Smartphone Circular Economy & Buy-Back Policies
26 January 2026
Tiphaine George, ENSTA Paris graduate and CIFRE PhD student at Orange Innovation and Télécom Paris (photo LinkedIn)
The IP Paris Research Day held at Télécom Paris on December 1, 2025, was dedicated to numerical modeling and the ecological transition. Twenty-one PhD students from the Institut Polytechnique de Paris had the opportunity to present their research by pitching their doctoral work to the scientific community… within one minute!
On the occasion of the REFLEXIONS 2026 Conference at IP Paris about Energy Transition, this is a look back at several topics presented in December, representative of the research conducted in this field at IP Paris.
What is your PhD research about?
My research is conducted in a context where information and communication technologies account for 4% of global emissions and have a significant environmental impact. It focuses on the mathematical modeling of the circular economy applied to smartphones. The main objective is to analyze how buy-back policies—offered to consumers when they replace their devices—can help reduce pollutant emissions and waste.
While such measures encourage recycling and refurbishment, they may also incentivize the purchase of new devices and more frequent replacement cycles. This raises questions about their actual effectiveness, the expected environmental benefits, and the design of optimal policies.
To address this, I developed an innovative analytical model that simultaneously captures these conflicting effects and identifies an optimal buy-back value. The model includes several categories of phones (premium, basic, refurbished), assumes that a central actor controls the buy-back price of premium devices and influences replacement frequency and return rates, and segments consumers based on their sensitivity to buy-back incentives to reflect real-world behavior. The influence of additional factors, such as eco-design and consumer awareness, is also assessed.
What are the direct or potential applications?
This model is primarily relevant for stakeholders involved in smartphone life-cycle management, including operators, refurbishers, and public decision-makers. It serves as a decision-support tool for designing public policies or corporate strategies and for evaluating the environmental impact of buy-back schemes. It helps identify optimal approaches to promoting sustainability by balancing the collection of used phones with replacement frequency.

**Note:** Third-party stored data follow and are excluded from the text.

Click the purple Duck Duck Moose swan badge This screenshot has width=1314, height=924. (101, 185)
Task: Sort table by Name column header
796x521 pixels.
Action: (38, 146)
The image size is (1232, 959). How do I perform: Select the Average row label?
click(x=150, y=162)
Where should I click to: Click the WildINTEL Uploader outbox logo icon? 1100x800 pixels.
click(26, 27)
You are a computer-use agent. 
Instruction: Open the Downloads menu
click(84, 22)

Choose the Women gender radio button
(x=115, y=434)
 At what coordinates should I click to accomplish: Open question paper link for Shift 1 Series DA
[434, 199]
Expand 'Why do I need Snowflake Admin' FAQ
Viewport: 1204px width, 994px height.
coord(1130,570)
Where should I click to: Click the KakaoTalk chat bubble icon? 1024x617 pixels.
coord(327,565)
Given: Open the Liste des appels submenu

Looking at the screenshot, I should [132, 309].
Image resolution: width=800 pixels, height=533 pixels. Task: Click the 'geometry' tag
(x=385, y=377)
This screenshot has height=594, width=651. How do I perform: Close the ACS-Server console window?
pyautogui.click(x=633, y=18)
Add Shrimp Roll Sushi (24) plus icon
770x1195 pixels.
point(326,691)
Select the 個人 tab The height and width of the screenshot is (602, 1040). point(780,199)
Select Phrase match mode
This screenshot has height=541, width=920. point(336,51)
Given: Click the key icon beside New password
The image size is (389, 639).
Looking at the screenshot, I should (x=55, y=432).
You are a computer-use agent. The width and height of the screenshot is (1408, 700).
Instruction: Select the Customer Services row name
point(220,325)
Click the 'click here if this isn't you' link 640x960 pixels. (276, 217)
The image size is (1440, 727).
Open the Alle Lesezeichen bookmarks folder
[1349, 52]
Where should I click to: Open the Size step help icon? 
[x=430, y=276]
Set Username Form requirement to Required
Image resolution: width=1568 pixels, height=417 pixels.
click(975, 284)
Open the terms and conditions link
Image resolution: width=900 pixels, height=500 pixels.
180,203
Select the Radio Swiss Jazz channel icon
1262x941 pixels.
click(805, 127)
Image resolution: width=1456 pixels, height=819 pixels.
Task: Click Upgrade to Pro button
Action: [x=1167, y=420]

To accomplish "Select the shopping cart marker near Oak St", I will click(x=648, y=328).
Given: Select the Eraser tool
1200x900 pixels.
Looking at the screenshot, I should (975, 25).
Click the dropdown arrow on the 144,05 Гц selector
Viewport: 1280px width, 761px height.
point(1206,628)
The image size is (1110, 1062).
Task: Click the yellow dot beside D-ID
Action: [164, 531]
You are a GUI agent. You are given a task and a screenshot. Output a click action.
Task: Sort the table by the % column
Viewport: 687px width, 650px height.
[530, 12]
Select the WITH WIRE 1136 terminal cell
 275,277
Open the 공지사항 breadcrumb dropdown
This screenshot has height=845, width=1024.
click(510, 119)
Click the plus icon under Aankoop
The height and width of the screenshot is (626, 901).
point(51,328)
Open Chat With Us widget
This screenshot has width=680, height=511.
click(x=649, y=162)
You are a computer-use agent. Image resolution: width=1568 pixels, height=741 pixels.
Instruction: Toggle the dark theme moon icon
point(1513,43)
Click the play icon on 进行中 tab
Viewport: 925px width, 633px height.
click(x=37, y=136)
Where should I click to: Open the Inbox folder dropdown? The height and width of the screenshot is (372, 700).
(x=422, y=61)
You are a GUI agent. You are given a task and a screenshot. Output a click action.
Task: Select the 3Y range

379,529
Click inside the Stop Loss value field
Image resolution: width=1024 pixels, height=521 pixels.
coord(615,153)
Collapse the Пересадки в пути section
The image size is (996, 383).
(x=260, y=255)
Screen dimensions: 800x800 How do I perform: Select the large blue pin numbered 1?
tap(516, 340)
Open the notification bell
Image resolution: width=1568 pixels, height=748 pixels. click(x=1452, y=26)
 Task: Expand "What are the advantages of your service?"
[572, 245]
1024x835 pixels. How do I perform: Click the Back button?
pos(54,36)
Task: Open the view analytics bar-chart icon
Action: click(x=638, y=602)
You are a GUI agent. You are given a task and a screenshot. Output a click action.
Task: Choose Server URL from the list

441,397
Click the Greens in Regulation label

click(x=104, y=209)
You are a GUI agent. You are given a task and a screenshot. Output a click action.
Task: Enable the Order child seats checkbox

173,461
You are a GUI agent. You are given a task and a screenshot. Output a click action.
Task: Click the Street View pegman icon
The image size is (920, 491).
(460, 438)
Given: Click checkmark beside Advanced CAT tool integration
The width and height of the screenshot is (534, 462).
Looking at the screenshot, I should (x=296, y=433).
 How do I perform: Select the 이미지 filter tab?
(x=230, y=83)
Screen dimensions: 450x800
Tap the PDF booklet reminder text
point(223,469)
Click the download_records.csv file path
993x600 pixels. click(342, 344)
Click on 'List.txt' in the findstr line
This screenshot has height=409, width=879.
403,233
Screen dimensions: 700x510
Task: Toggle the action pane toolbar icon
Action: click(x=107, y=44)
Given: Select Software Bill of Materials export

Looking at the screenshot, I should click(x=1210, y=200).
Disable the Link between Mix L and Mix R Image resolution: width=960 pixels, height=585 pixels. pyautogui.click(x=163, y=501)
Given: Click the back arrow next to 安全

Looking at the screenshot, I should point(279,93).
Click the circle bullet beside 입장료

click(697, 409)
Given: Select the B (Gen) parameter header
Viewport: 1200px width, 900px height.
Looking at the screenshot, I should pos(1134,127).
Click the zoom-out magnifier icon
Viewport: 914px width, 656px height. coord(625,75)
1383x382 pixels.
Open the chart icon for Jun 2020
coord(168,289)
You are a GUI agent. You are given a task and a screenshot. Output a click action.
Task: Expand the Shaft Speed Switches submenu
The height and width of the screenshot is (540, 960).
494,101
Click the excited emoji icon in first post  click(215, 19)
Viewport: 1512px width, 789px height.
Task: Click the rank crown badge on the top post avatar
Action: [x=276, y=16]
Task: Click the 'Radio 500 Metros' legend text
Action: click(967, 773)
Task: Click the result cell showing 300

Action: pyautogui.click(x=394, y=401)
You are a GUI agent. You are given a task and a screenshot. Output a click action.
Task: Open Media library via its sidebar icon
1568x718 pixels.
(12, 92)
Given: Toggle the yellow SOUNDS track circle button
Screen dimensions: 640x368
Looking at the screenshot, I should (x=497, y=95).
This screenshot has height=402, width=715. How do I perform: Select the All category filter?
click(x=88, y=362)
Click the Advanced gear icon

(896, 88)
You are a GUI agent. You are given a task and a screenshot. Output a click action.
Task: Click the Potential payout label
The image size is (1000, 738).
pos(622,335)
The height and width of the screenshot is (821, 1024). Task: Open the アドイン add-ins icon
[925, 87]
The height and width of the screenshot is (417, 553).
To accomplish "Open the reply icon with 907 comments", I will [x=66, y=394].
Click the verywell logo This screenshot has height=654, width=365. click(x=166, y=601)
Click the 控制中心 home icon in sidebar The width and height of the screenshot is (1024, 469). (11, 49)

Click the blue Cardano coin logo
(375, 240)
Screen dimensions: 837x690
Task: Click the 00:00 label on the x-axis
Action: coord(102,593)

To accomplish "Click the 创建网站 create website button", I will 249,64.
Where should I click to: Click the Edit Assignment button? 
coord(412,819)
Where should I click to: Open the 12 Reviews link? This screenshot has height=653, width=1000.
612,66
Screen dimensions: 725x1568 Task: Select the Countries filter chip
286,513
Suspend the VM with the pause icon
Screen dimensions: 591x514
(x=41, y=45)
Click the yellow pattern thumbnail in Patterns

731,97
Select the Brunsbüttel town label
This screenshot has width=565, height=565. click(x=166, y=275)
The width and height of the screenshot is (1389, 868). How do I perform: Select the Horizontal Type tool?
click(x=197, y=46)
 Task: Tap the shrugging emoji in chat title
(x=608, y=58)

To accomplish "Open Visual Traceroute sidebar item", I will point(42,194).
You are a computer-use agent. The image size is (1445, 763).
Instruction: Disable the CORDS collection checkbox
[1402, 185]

More broadly, this methodological framework can be adapted to other sectors involving buy-back and resale of second-hand products (automotive, household appliances, electronic equipment), opening new pathways toward an industrial-scale circular economy.
What motivated you to pursue a PhD in this field?
I had the opportunity to complete an internship on this topic prior to my PhD, and the experience convinced me to continue along this path.
This work also mobilizes my core expertise in optimization and allows me to apply it to a concrete, high-impact domain. I feel supported in developing models aligned with my scientific interests, making this PhD a natural and motivating continuation of my academic journey.